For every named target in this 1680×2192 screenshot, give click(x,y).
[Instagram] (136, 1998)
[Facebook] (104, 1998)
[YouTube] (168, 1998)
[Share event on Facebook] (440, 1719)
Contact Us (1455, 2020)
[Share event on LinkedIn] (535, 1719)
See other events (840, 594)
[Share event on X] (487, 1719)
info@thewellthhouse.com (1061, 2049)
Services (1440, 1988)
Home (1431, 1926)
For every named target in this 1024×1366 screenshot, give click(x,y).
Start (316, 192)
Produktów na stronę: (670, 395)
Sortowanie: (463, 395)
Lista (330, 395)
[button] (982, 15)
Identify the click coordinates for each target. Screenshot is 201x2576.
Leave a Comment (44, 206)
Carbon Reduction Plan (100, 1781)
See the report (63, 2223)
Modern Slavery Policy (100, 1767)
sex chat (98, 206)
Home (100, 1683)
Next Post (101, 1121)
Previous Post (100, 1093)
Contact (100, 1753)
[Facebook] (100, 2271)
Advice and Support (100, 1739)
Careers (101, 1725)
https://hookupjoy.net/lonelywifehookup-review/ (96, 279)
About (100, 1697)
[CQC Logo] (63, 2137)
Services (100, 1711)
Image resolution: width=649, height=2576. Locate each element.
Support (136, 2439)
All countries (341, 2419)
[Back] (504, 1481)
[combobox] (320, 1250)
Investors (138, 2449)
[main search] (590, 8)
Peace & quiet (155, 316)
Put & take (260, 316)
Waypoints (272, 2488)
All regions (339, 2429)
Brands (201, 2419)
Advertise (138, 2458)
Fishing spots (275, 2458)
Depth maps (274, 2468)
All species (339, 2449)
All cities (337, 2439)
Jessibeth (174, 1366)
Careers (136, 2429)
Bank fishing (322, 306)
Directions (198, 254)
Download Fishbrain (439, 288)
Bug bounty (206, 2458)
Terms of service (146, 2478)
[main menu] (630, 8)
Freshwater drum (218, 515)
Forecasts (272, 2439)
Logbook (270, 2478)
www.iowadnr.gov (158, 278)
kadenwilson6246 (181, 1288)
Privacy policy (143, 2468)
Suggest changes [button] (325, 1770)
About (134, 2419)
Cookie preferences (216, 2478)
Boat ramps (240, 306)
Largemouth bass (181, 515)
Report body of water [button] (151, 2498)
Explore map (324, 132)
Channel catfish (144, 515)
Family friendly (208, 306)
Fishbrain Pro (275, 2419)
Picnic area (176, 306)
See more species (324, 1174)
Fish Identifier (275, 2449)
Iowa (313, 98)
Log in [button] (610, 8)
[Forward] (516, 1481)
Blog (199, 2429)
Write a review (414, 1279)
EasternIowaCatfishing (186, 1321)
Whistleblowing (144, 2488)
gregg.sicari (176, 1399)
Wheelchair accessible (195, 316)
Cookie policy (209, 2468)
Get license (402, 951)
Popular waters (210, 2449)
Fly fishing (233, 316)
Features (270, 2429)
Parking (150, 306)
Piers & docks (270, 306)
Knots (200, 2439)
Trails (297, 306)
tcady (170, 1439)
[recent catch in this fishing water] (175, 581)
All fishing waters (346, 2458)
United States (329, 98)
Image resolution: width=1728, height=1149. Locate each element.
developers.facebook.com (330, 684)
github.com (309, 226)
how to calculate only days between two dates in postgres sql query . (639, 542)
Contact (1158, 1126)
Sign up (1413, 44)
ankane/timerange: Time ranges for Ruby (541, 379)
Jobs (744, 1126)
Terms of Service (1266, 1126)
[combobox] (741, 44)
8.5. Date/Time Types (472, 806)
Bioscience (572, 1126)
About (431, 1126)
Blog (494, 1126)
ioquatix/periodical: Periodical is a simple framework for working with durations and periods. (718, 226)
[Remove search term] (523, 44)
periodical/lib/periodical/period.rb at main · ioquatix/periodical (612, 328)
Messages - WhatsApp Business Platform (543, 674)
......
- How to complete this task
Return nothing but the lines from the top of the records above through the line that has "See other events (840, 594)". Keep each one exact.

- Answer space
For every named target in this 1680×2192 screenshot, give click(x,y).
[Instagram] (136, 1998)
[Facebook] (104, 1998)
[YouTube] (168, 1998)
[Share event on Facebook] (440, 1719)
Contact Us (1455, 2020)
[Share event on LinkedIn] (535, 1719)
See other events (840, 594)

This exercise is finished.